Type 2 diabetes is more common in men whose puberty took place early, a University of Gothenburg study shows. An association may also be seen between low age of puberty and an elevated risk of the disease, if it develops, requiring insulin treatment.
The present observation study, published in the journal Diabetologia, covers 30,697 men in Sweden born between 1945 and 1961. Data on their age of puberty and body mass index (BMI) before and after puberty were taken from a population-based epidemiological study, the BMI Epidemiology Study Gothenburg.
The underlying data comprised figures for the subjects’ BMI when they were 8 and 20 years old, and “age of puberty” was defined as the time of their fastest height increase — that is, in the middle of the adolescent growth spurt, at an average age of 14. In addition, national health data from Swedish registers were used. The average follow-up time was 30 years, starting from age 30.
In the whole group, there were 1,851 men — approximately 6 percent — who were diagnosed with type 2 diabetes during the follow-up period. The average age at diagnosis was just over 57 years, the age that, in this study, separates what are described as “early” and “late” type 2 diabetes.
Marked rise in risk
The present study neither establishes any causal connections nor explains any mechanisms connecting early puberty and type 2 diabetes. However, the results are clear and persist after adjustment for BMI in childhood.
The strongest association was between early puberty and early diagnosis of type 2 diabetes, which developed before age 57. For the one-quarter of study participants who had undergone puberty earliest (at roughly 9–13 years), the risk of falling ill was twice that for those at the highest age (roughly 15–18 years) when their puberty growth spurt took place, after adjustment for the participants’ BMI at age 8. The association between early puberty and early development of type 2 diabetes remained after adjustment for BMI at age 20.

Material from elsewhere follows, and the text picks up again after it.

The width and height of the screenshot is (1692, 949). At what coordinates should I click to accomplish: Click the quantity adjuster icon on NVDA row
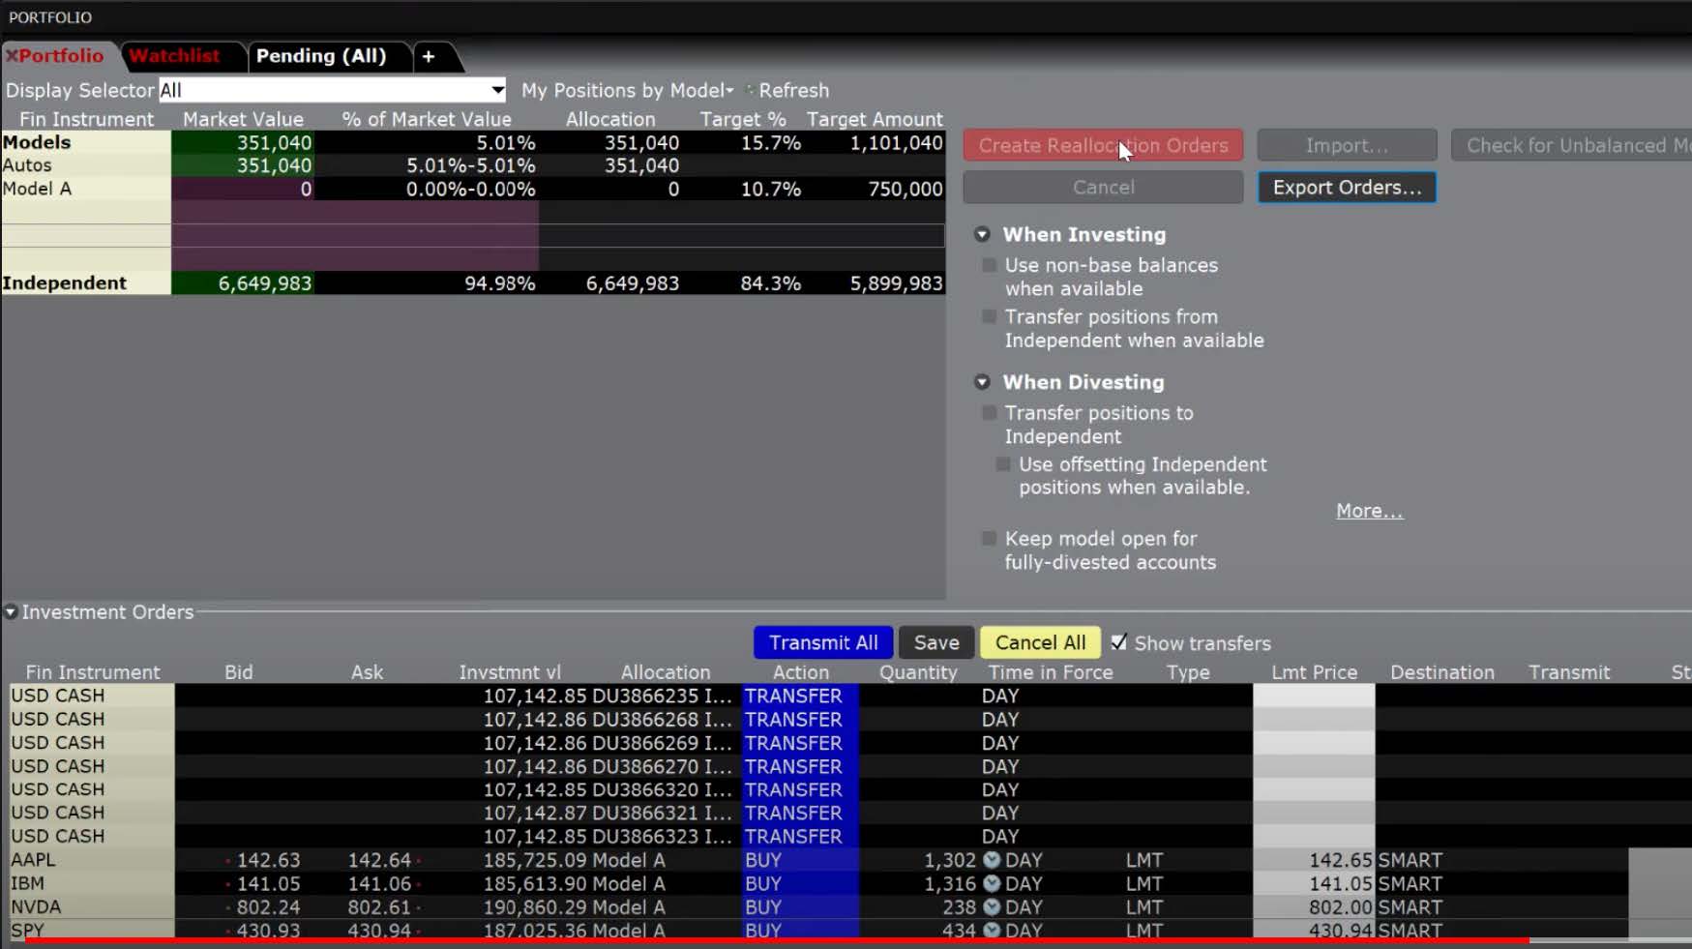[x=990, y=906]
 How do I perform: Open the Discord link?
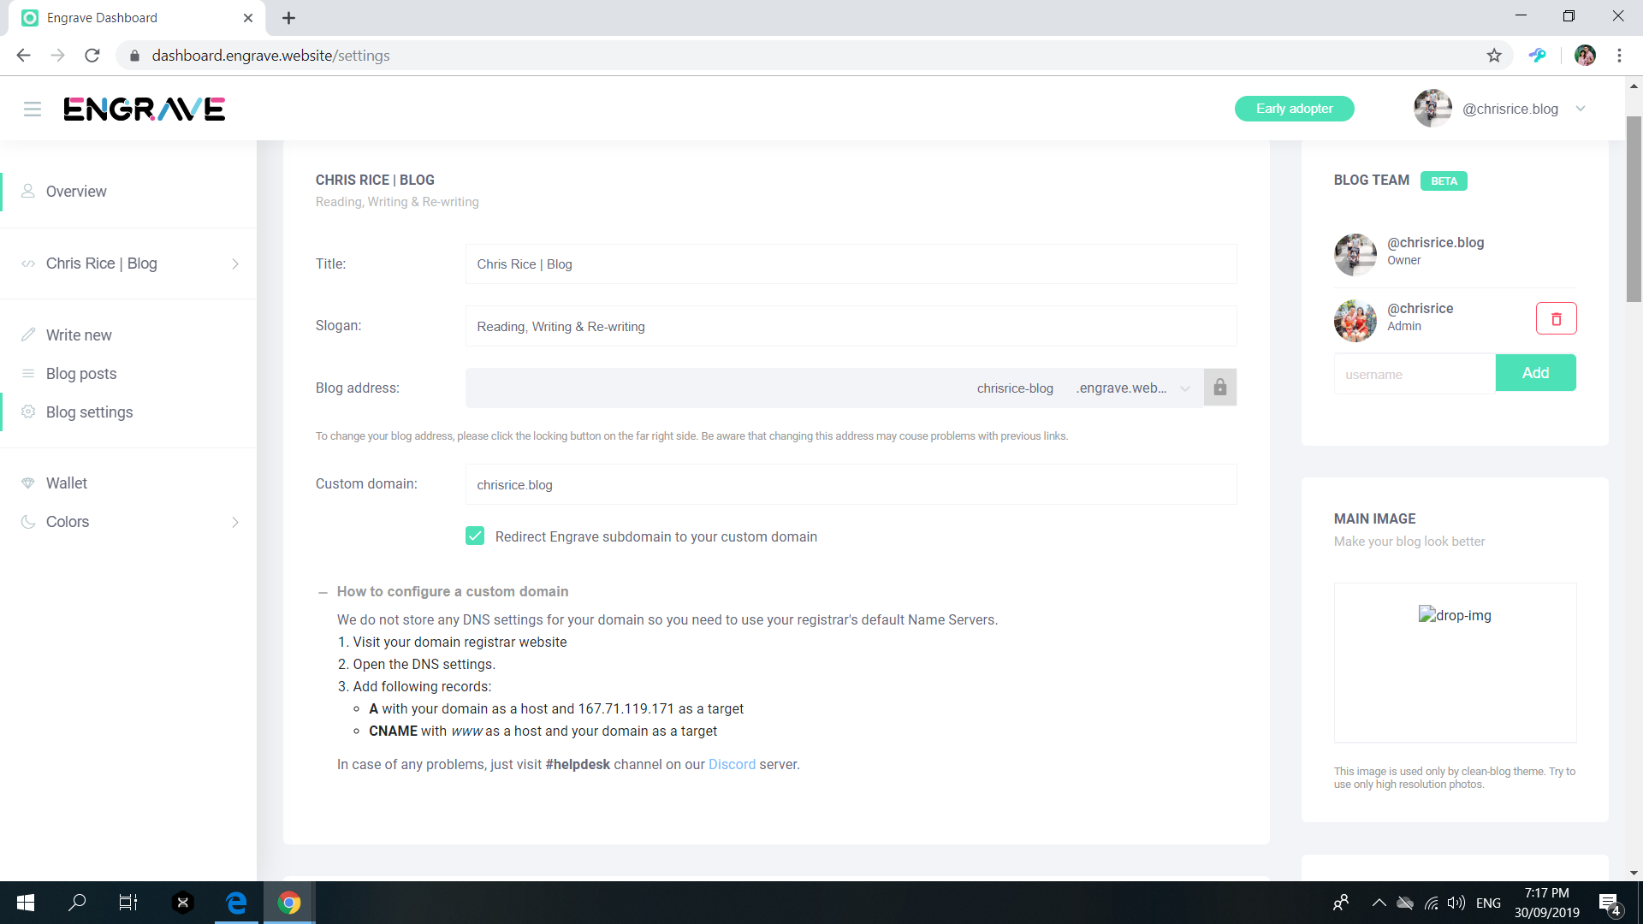(x=732, y=764)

The risk for late-onset type 2 diabetes (after the age of 57) was also elevated in the group of participants who had undergone early puberty, but this association was not as strong and did not persist after adjustment for BMI at age 20.

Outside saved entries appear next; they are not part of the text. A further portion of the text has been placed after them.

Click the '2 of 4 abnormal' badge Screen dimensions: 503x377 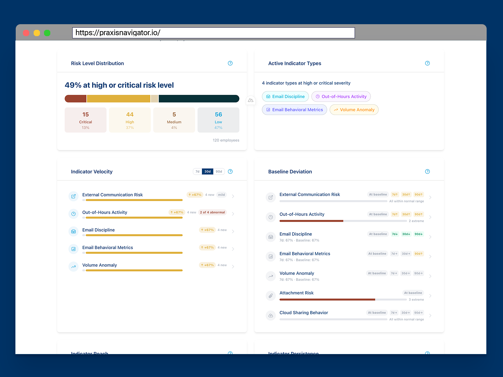(212, 212)
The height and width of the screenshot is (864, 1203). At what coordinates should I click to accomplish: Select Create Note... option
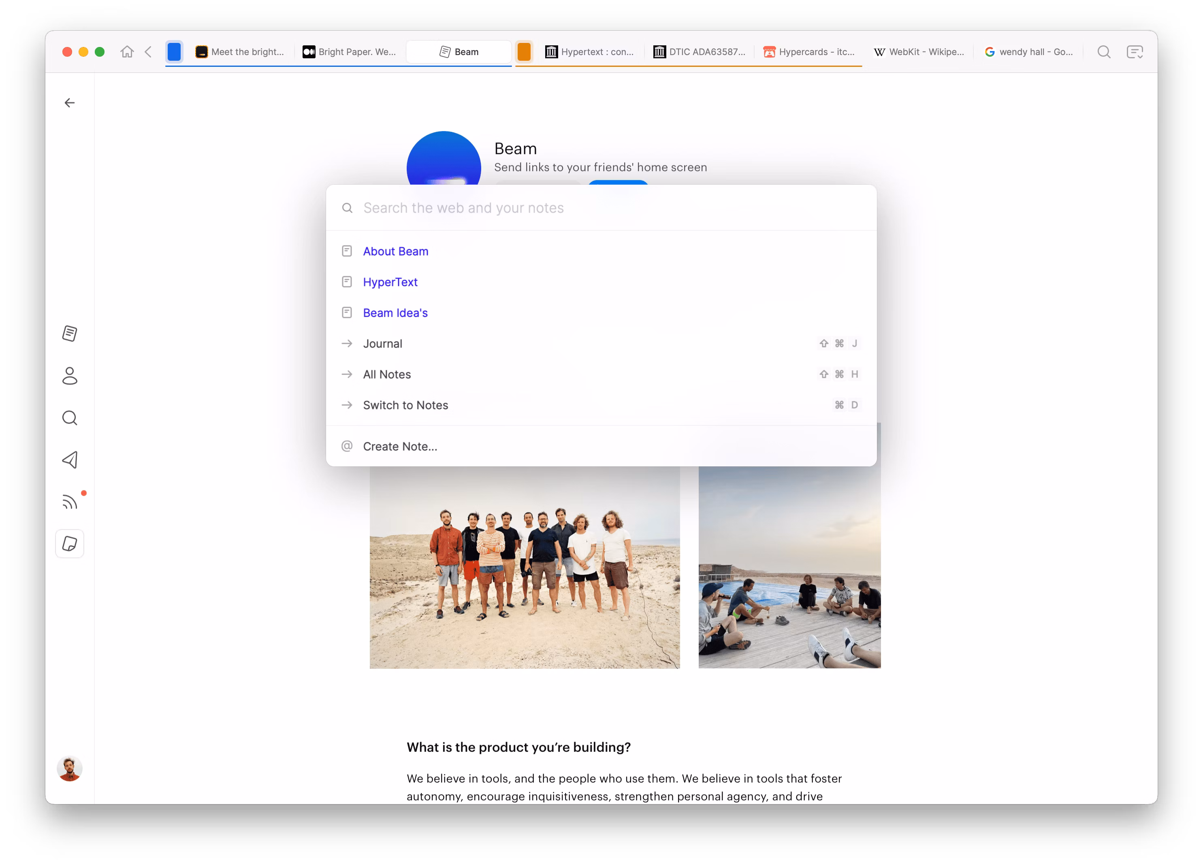[400, 446]
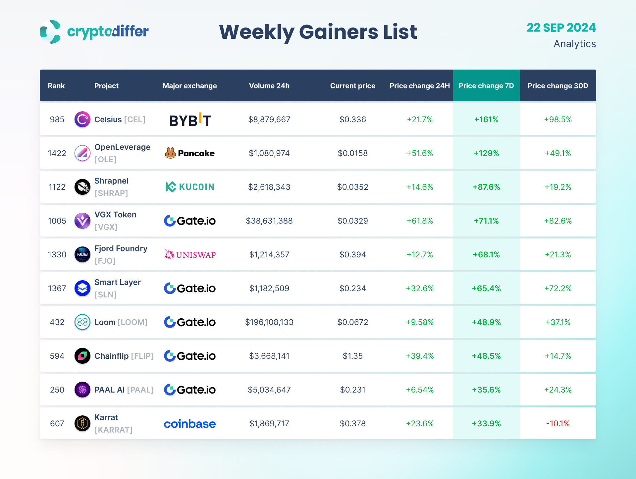Click the Uniswap exchange logo

tap(190, 254)
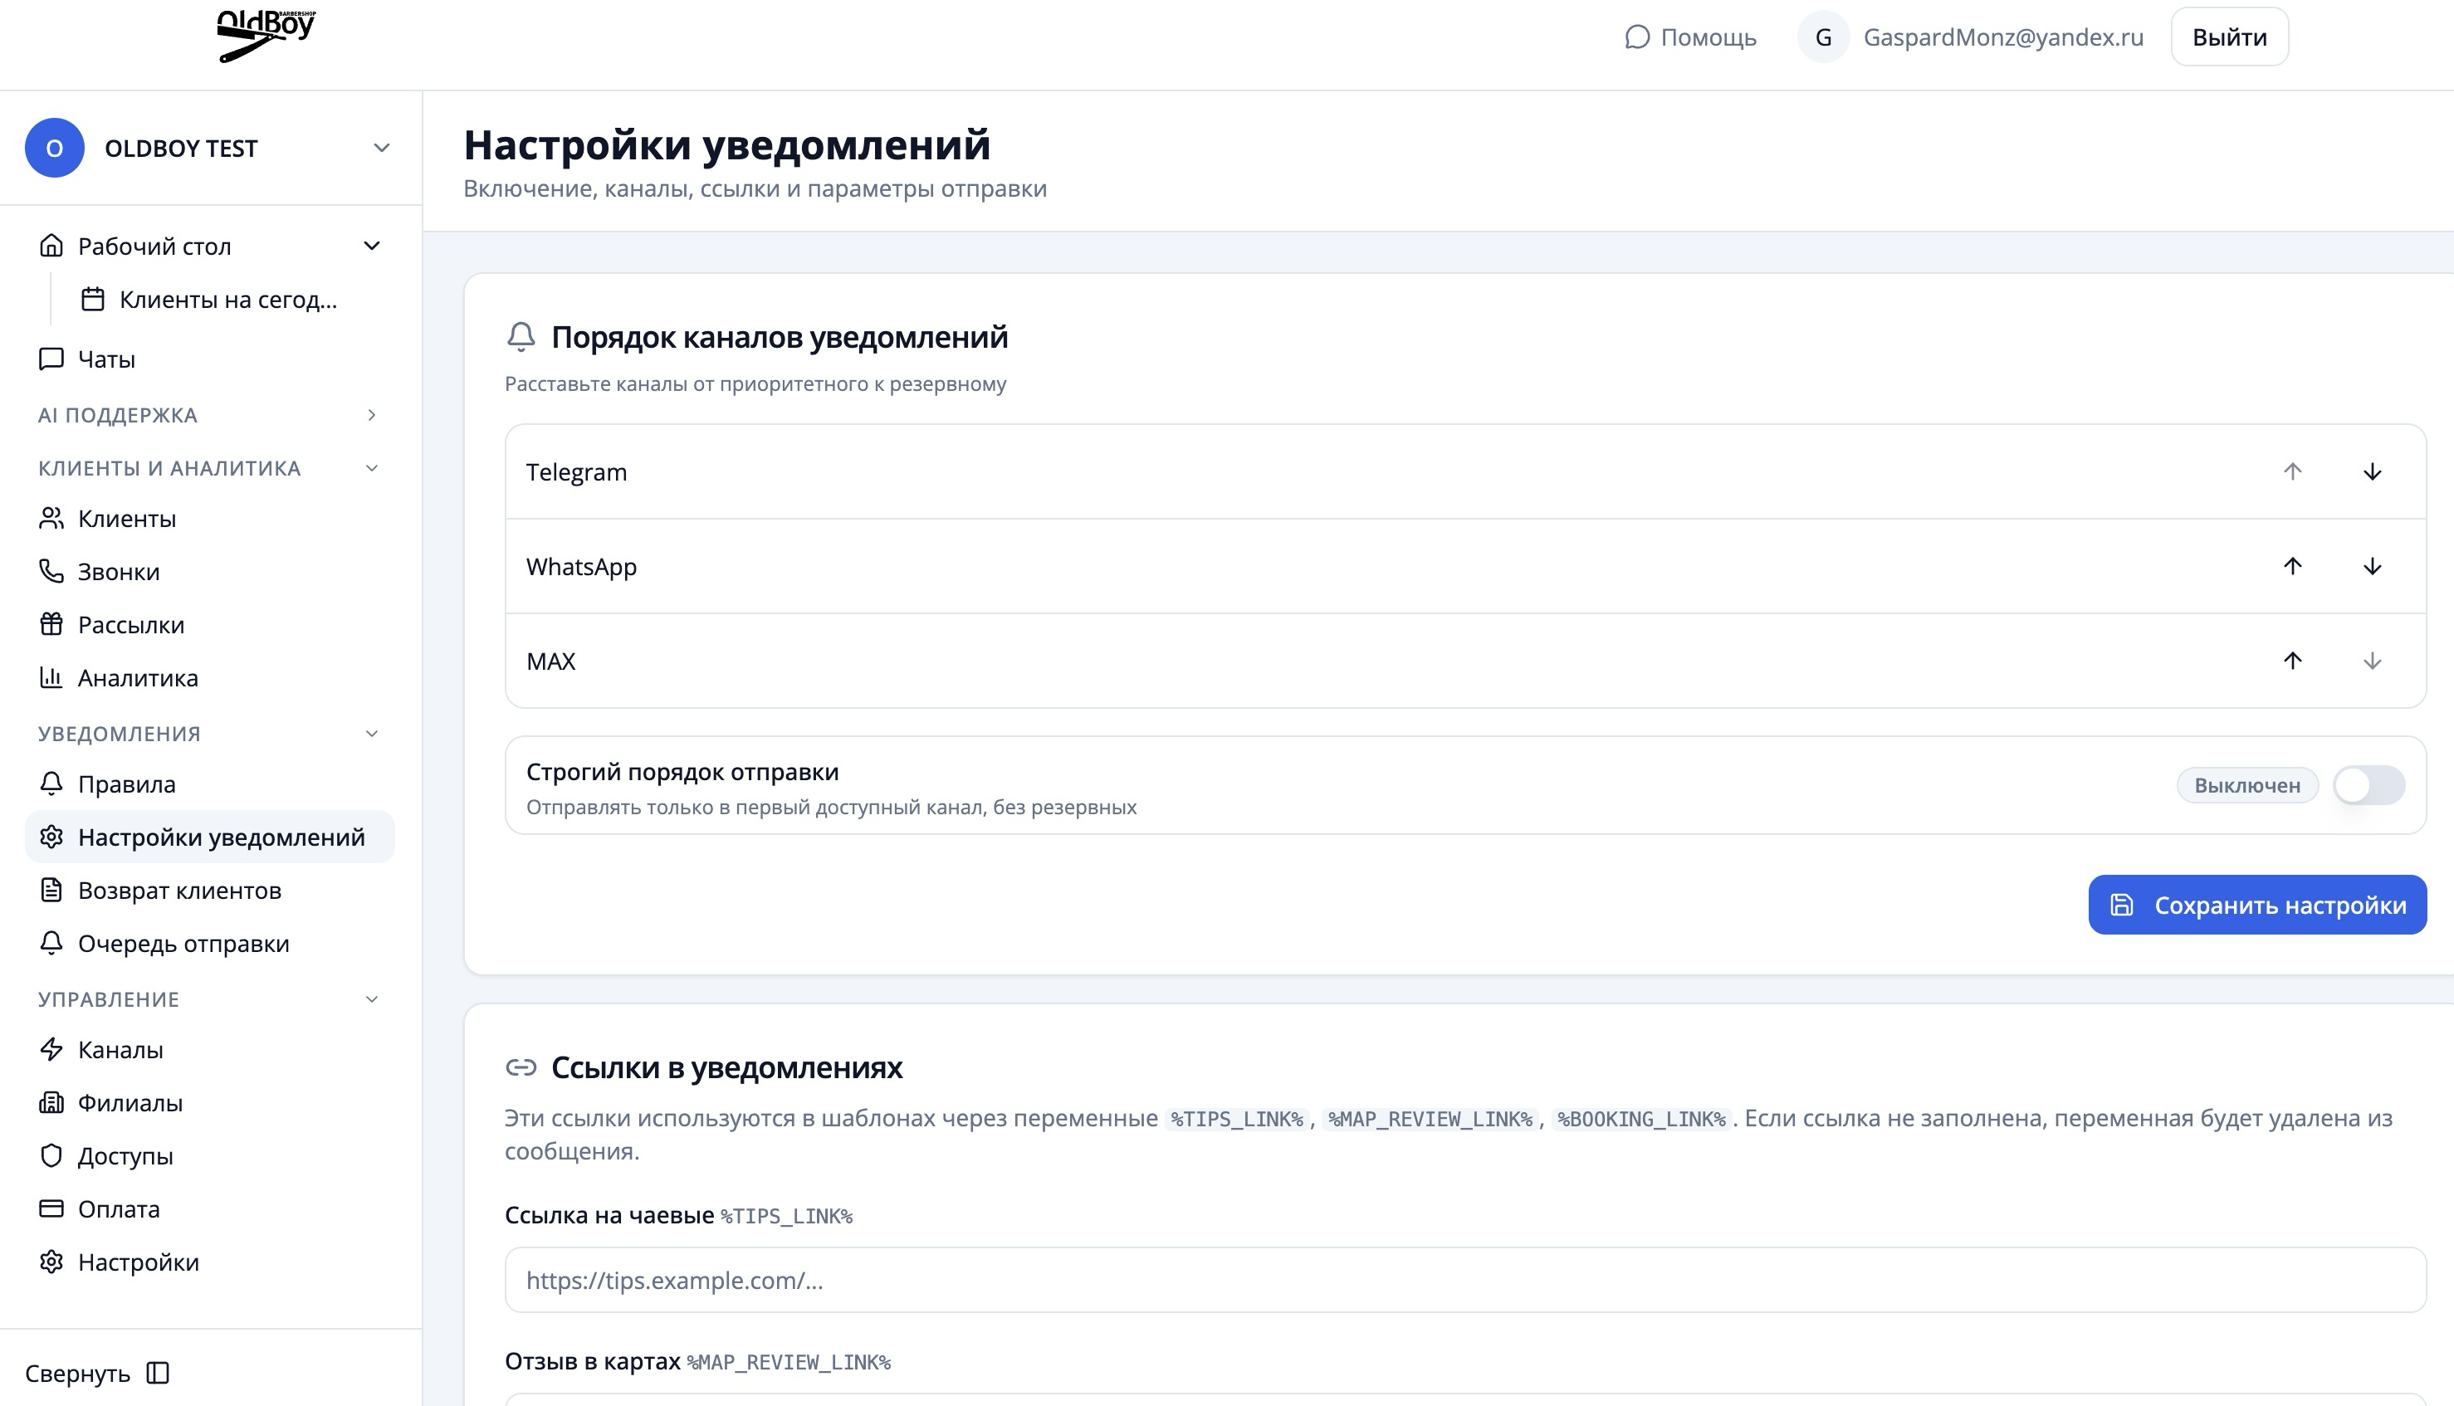Move WhatsApp channel down with arrow
2454x1406 pixels.
2372,566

The fact that participants with an early puberty had a higher risk of insulin-treated type 2 diabetes, confirms the results. Information on insulin prescription was retrieved from the Swedish Prescribed Drug Register.

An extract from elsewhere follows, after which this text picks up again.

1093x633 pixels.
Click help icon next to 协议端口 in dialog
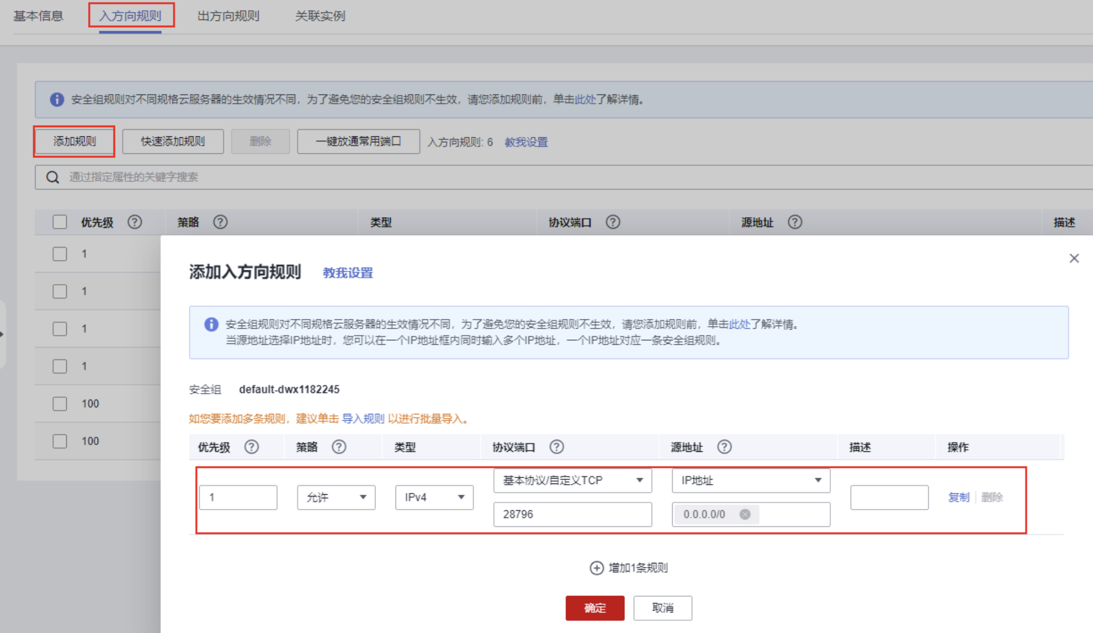pyautogui.click(x=557, y=447)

Continuous monitoring of height and weight
Associate Professor Jenny Kindblom, Professor Claes Ohlsson and colleagues at Sahlgrenska Academy, University of Gothenburg, conducted the study.
“Our conclusion is that early puberty may be seen as a new, independent risk factor for type 2 diabetes in men. The risk is obviously higher among those who went through puberty early, and we estimate that 15 percent fewer men who received the diagnosis during the study would have developed type 2 diabetes if they hadn’t undergone puberty so early,” Kindblom says.
“These findings strengthen the concept that early puberty is part of an adverse trajectory during childhood and adolescence, and that a high BMI both before and after puberty contributes. So, to identify and help more individuals, continuous height and weight checks are important — not just in childhood but in the teenage years too,” she concludes.